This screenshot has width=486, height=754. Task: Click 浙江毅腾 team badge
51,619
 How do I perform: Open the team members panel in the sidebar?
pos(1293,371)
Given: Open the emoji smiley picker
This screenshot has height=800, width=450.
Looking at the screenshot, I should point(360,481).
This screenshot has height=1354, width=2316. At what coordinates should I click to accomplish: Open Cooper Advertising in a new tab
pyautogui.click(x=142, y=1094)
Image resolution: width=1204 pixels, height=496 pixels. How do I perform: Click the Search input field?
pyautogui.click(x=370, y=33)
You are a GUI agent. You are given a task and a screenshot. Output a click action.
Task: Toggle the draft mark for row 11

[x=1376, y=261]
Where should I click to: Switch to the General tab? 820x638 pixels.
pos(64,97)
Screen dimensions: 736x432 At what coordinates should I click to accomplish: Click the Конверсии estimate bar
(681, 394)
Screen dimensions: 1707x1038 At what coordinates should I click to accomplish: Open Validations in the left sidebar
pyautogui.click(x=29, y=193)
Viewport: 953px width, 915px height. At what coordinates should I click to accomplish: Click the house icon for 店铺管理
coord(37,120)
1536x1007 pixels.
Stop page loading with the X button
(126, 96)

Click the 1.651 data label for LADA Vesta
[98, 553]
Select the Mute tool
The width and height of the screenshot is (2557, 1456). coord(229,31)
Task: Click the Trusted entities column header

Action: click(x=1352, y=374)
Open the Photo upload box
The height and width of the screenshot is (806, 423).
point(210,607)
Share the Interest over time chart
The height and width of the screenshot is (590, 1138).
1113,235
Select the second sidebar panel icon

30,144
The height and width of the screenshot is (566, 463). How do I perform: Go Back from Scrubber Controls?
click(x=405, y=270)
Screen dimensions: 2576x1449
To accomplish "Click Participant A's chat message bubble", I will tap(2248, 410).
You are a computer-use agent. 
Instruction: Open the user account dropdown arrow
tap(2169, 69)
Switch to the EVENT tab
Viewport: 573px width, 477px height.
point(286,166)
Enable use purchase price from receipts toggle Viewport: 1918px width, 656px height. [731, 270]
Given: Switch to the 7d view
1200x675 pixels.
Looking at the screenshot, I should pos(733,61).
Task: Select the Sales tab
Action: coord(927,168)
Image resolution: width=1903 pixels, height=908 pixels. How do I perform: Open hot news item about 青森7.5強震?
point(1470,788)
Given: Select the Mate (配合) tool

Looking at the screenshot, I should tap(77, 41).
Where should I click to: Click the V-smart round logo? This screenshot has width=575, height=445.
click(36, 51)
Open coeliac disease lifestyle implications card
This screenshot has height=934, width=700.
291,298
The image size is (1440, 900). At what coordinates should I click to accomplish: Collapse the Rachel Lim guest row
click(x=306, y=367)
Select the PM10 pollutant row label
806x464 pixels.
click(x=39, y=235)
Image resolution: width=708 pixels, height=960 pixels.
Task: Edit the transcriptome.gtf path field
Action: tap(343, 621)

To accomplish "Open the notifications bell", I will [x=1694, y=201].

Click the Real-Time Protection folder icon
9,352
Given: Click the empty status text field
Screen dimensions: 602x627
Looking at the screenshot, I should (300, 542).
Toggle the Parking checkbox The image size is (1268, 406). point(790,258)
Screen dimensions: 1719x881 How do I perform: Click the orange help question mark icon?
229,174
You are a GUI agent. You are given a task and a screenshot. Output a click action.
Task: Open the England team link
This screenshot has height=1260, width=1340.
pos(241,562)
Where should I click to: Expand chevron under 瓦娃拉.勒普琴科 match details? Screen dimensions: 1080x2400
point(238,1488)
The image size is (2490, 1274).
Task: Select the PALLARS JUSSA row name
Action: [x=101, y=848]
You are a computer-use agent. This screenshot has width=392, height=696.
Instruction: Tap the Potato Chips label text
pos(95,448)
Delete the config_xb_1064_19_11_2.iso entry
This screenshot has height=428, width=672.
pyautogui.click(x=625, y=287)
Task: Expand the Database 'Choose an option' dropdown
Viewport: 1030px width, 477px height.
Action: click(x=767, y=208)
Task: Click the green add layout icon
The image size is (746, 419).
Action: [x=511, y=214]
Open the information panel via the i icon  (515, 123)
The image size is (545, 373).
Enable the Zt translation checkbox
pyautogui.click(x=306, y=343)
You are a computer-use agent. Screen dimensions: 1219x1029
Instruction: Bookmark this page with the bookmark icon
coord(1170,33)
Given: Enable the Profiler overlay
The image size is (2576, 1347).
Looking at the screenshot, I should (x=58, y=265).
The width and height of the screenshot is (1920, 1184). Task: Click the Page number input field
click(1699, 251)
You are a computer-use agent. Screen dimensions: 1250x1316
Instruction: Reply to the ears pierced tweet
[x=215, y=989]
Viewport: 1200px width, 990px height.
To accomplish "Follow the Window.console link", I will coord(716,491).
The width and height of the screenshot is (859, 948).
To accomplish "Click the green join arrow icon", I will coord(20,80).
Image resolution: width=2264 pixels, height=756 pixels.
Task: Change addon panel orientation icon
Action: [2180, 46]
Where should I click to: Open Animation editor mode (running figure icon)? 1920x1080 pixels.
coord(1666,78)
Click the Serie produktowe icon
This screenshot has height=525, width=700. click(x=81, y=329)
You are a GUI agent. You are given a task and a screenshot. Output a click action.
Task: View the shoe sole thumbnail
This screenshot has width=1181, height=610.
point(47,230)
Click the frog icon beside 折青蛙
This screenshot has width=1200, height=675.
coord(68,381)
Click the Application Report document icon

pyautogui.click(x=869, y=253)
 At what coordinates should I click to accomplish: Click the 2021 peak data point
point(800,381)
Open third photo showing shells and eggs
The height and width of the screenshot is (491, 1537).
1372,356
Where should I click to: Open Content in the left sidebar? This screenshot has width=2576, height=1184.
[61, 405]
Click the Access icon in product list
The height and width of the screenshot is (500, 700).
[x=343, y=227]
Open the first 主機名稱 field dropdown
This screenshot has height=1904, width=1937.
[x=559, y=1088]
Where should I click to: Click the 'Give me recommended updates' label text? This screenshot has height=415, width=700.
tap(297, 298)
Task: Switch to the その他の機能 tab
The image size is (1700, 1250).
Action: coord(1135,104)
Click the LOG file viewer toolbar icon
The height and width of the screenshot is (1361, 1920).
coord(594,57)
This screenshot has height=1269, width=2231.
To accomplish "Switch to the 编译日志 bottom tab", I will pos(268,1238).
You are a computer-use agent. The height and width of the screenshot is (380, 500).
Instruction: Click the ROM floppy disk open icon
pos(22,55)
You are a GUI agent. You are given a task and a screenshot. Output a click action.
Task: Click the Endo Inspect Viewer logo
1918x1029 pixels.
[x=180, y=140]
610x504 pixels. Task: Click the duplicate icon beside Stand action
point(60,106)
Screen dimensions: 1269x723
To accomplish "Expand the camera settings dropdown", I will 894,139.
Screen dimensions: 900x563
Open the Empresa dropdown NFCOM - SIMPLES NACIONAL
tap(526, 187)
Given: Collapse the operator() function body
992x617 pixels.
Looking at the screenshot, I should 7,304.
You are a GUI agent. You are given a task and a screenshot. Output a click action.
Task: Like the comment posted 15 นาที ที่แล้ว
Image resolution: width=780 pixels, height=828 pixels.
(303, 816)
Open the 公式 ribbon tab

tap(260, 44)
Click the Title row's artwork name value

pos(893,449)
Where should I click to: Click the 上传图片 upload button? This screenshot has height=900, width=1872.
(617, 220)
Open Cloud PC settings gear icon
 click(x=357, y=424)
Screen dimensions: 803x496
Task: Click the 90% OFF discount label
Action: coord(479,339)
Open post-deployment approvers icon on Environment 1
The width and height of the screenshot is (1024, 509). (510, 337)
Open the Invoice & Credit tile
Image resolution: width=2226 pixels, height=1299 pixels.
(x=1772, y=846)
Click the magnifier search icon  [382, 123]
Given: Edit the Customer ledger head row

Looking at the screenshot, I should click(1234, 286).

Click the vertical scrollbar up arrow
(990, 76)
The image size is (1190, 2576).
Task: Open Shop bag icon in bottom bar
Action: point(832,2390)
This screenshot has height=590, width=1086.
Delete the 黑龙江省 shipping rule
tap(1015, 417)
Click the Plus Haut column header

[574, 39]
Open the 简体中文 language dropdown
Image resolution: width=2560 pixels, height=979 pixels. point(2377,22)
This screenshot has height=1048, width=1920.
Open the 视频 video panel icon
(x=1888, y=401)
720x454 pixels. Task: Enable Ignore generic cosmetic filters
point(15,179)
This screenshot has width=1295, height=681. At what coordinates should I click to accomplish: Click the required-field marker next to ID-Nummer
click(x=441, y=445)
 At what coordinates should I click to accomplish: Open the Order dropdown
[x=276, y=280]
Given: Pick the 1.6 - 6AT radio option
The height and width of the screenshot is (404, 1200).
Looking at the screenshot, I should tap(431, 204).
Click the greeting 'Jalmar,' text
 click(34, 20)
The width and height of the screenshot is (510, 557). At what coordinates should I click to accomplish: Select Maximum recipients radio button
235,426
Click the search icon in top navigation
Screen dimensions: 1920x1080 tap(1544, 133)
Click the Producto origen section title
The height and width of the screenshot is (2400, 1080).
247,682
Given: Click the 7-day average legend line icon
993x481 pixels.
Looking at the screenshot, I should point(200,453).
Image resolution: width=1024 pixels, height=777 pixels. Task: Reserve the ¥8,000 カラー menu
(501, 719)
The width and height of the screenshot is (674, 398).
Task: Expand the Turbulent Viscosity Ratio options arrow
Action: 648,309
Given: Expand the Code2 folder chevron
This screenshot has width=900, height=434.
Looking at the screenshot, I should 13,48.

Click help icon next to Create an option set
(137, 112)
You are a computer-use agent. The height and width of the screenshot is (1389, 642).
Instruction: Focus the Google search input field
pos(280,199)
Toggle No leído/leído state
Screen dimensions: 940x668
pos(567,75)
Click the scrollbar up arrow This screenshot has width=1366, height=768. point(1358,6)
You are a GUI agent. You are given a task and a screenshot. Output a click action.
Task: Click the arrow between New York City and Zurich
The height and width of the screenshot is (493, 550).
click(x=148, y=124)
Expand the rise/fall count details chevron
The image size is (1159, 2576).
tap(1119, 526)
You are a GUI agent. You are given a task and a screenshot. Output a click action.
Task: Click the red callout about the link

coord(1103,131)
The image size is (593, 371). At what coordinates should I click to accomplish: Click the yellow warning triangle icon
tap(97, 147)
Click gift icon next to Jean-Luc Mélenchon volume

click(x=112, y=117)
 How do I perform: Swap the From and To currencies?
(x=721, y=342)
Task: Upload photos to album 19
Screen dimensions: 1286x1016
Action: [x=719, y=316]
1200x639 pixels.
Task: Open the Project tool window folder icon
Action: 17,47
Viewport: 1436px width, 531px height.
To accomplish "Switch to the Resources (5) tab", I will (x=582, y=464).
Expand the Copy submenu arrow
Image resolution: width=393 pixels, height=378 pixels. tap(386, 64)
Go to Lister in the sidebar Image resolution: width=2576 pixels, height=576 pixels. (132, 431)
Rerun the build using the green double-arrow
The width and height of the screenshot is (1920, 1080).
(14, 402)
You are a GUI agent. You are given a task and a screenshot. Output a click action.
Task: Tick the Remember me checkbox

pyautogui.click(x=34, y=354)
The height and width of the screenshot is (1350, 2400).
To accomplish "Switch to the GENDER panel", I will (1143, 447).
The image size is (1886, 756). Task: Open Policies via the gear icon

**TASK DETAILS:** Express the entries from the line containing "Image resolution: width=1903" to the line containing "click(x=306, y=367)" as a numbered list, leaving out blank lines.

**PROBLEM SOLUTION:**
1. Image resolution: width=1903 pixels, height=908 pixels. How do I perform: Open hot news item about 青森7.5強震?
2. point(1470,788)
3. Given: Select the Mate (配合) tool
4. Looking at the screenshot, I should tap(77, 41).
5. Where should I click to: Click the V-smart round logo? This screenshot has width=575, height=445.
6. click(36, 51)
7. Open coeliac disease lifestyle implications card
8. This screenshot has height=934, width=700.
9. 291,298
10. The image size is (1440, 900). At what coordinates should I click to accomplish: Collapse the Rachel Lim guest row
11. click(x=306, y=367)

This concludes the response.